La prima scena mostra una visita medica di rara e fredda crudeltà. Un medico francese misura le caratteristiche somatiche e fisiche di una donna nuda di circa quarantacinque anni, e detta a un’infermiera la compilazione di una scheda. Dai dati morfologici fa discendere il dubbio che la donna appartenga “alla razza semitica”; il referto verrà consegnato dalla Prefettura di Polizia.

In sottoveste, Jeanine sta discesa sul letto, nella ricca casa di Robert Klein. Lui indossa una lunga vestaglia di seta lucida, mentre sta trattando l’acquisto di un dipinto olandese del Settecento con un ebreo, che mostra un disperato bisogno di soldi. Non alza l’offerta. Fa compilare una ricevuta: Parigi, 12 giugno 1942. Quando accompagna l’uomo alla porta, trova sullo zerbino un giornale: la fascetta porta il suo nome, ma quel giornale è riservato agli ebrei.

Robert Klein beve un caffè in un locale “Interdit aux Juifs”… Appare chiaro che c’è un altro Robert Klein. Quando si reca all’indirizzo che ha rintracciato, il protagonista scopre di assomigliare a quell’uomo, la portinaia li vede simili. Curiosità e paura lo spingono a cercare altre tracce. E la polizia comincia a indagare su di lui.

Robert Klein viene presentato allo spettatore come un individuo vacuo, pieno di sé, fin troppo convinto del ruolo che si è conquistato nella Francia di Pétain, quella che “collabora” all’occupazione nazista. È disprezzabile per come approfitta della debolezza di chi deve vendere opere d’arte, e per come tratta le donne: ha una giovane amante, Jeanine, e ha avuto una relazione con Nicole, la moglie di Pierre, l’amico avvocato. Il pubblico può immaginare che si sia fatto molti nemici. Ma con lo sviluppo della trama, Robert Klein è costretto a interrogarsi – come accade ripetutamente in Kafka – su “quale possa essere la propria colpa, la propria responsabilità”. Sta diventando ben più che un equivoco sulla sua identità.
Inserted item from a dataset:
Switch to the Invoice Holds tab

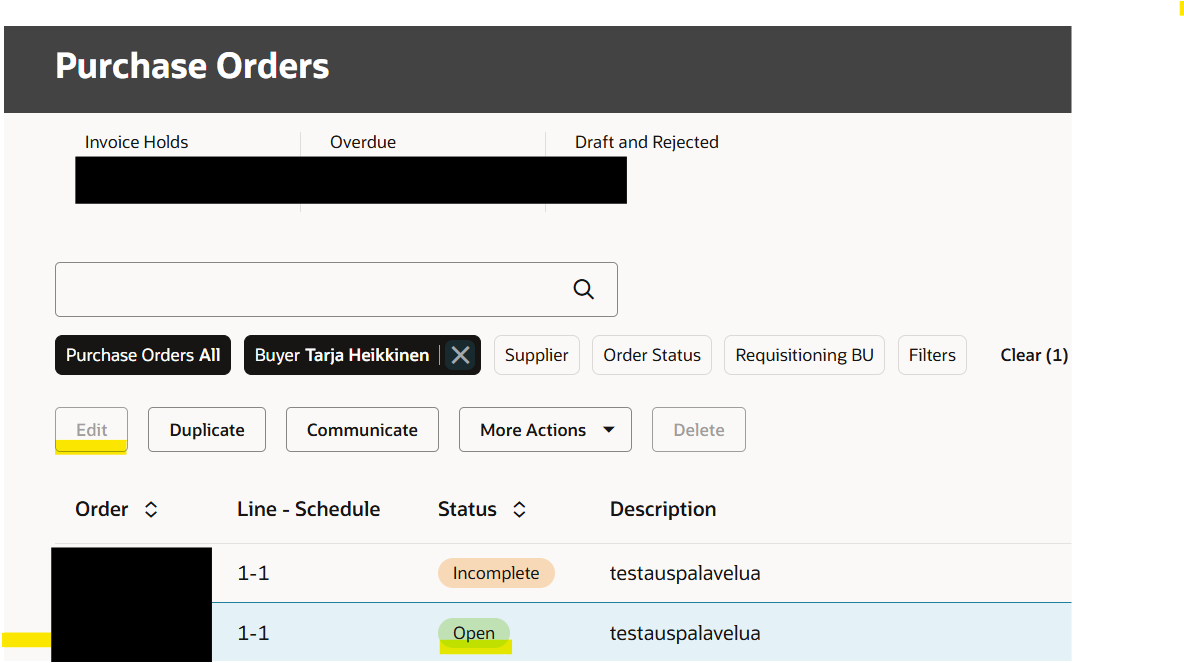136,141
La prosa di Solinas è notevole; in particolare, quando descrive gli ingranaggi della macchina burocratica al lavoro, l’anonimato che costruisce la banalità del male. Ecco un passaggio sulla schedatura della popolazione: “Il ritmo delle macchine da scrivere sembra segnare il tempo, e sembra insieme suggerire il senso di quel lavoro anonimo, preciso, minuzioso e implacabile”.
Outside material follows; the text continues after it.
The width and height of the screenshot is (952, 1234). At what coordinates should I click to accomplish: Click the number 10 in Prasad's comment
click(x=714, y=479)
Alla rabbia, allo scherno e all’odio di tanti francesi verso gli ebrei è dedicata la lunga scena nel teatro parigino, dove Robert ha portato Janine.
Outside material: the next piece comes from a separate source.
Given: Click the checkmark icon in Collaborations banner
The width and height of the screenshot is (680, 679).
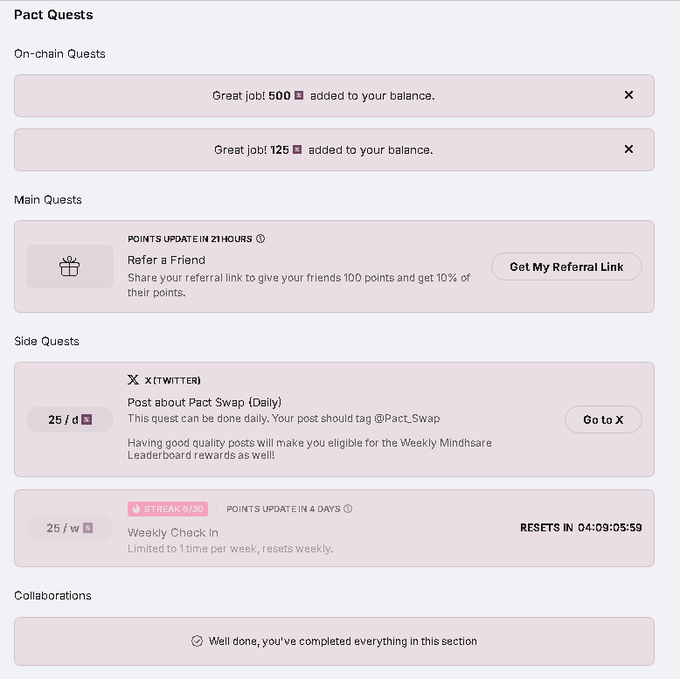Looking at the screenshot, I should pos(197,641).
A disorientare il pubblico, l’episodio del cane, quel pastore tedesco che comincia a seguire Robert Klein e si installa nella sua casa, proprio mentre Janine se ne va; quel cane è identico a quello dell’unica fotografia, sul sidecar, dell’altro Klein.

La caduta del protagonista si fa rovinosa. Ovviamente, quando è lui a doversi liberare delle opere d’arte, altri se ne approfittano. Pierre gli procura documenti falsi, partirà in treno per Marsiglia, da lì si imbarcherà per il Messico. Bastano piccole sfumature per far capire allo spettatore che Pierre è a conoscenza della relazione adulterina della moglie e si vendica sottraendo a Robert un po’ di soldi.

Infine, Robert finirà ammassato nello stadio da cui partono i treni per i campi di concentramento. L’incubo diventa realtà. È una pagina cupa della storia francese, nel Vélodrome d’Hiver furono portati gli ebrei rastrellati a Parigi dal 16 al 17 luglio 1942, in quella che fu definita “Operazione Vento Primaverile”: 13.152 persone spedite ad Auschwitz.